POPE LEO AND OUR SHARED POVERTY
Decades later, I lead the Knights of Columbus Charitable Fund (KCCF), one of the fastest growing donor-advised fund sponsors in the United States. Over the past five years, our donors have given more than a quarter billion dollars to Catholic parishes, schools, apostolates, and secular organizations. The transactions may be digital now instead of sandwich bags stuffed with dollar bills, but the essence is the same: human hearts moved by generosity.
That same spirit animates Pope Leo XIV’s apostolic exhortation Dilexi te (“I have loved you.”) The document is about love for the poor, but it is also about the poverty within each of us. Pope Leo writes that material deprivation is only one face of poverty. There are other, subtler forms: spiritual poverty, when we live without prayer or gratitude; relational poverty, when we are surrounded by people but starved for communion; and moral poverty, when conscience is dulled and goodness is mocked.
He notes that in modern societies many possess everything except the joy of being loved. It is an echo of Pope Francis’s words in Evangelii Gaudium: “We must never forget that the worst discrimination which the poor suffer is the lack of spiritual care.”

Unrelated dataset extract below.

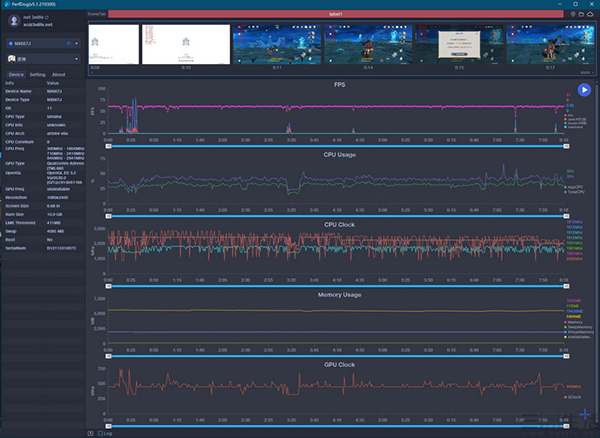Open the About tab
This screenshot has width=600, height=438.
click(58, 74)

In that sense, Dilexi te is not only about “them,” the poor out there, but about us. We are all poor in one way or another. Our wealth and efficiency can mask a deeper emptiness, the poverty of indifference.
THE CURE OF ALMSGIVING
That is where almsgiving comes in.
Pope Leo devotes a moving section to this ancient practice, reminding us that “almsgiving, however modest, brings a touch of pietas into a society otherwise marked by the frenetic pursuit of personal gain.” He quotes Scripture and the Church Fathers not as nostalgia but as realism. Almsgiving may not solve systemic poverty, but it rescues the giver from a harder fate, the closed heart.
“Whatever form it may take,” he writes, “almsgiving will touch and soften our hardened hearts.”

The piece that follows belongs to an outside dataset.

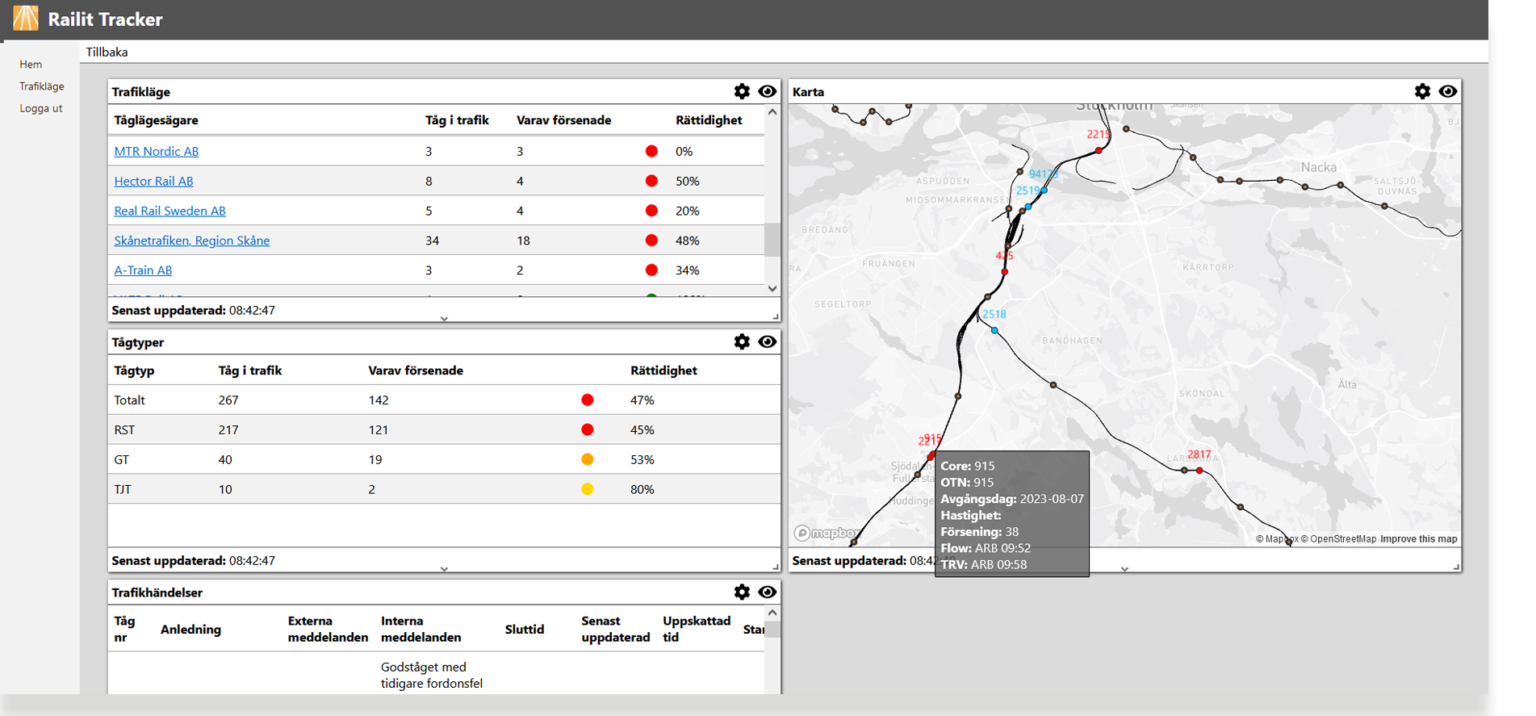This screenshot has height=716, width=1536.
Task: Toggle visibility of the Tågtyper panel
Action: click(x=767, y=341)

That line resonates deeply with me. Every day at KCCF, I see families experience what I once felt as a child, the joy of giving freely. Some of our donors grant $25, others millions, but in each case, generosity becomes a small conversion. It loosens the grip of fear. It reorders our priorities. It teaches us that abundance is meant for communion, not accumulation.
In Evangelii Gaudium, Pope Francis calls the Church to be “a Church for the poor and of the poor.” He means not just institutional outreach but a renewal of our own hearts. When we give time, money, or attention, we participate in that renewal. We rediscover what it means to belong to one another.
Almsgiving, then, is not a sentimental gesture. It is a discipline of freedom. It breaks the spell of self-absorption and teaches us again how to see. In giving, we remember that what we possess is temporary, but what we share becomes eternal.
THE PARADOX OF GIVING
Our modern age, for all its progress, is marked by a strange dual poverty. We have more than ever yet trust less than ever. We are connected by technology but isolated in spirit. Acts of generosity, whether a billion dollar foundation or a boy with a sandwich bag, become small acts of rebellion against that isolation. They remind us that human dignity is not measured by output or income but by the capacity to love.
When I look back on that childhood misadventure, I realize that I was poor in understanding but rich in intent. Today, through the work I am privileged to lead, I see how God continues to use simple acts of generosity to build His kingdom. Each gift, whether of wealth or compassion, is an echo of Christ’s own words: Dilexi te — “I have loved you.”
In the end, almsgiving is not about what we give away; it is about what we receive in return. It is the strange arithmetic of grace: The more we give, the richer we become.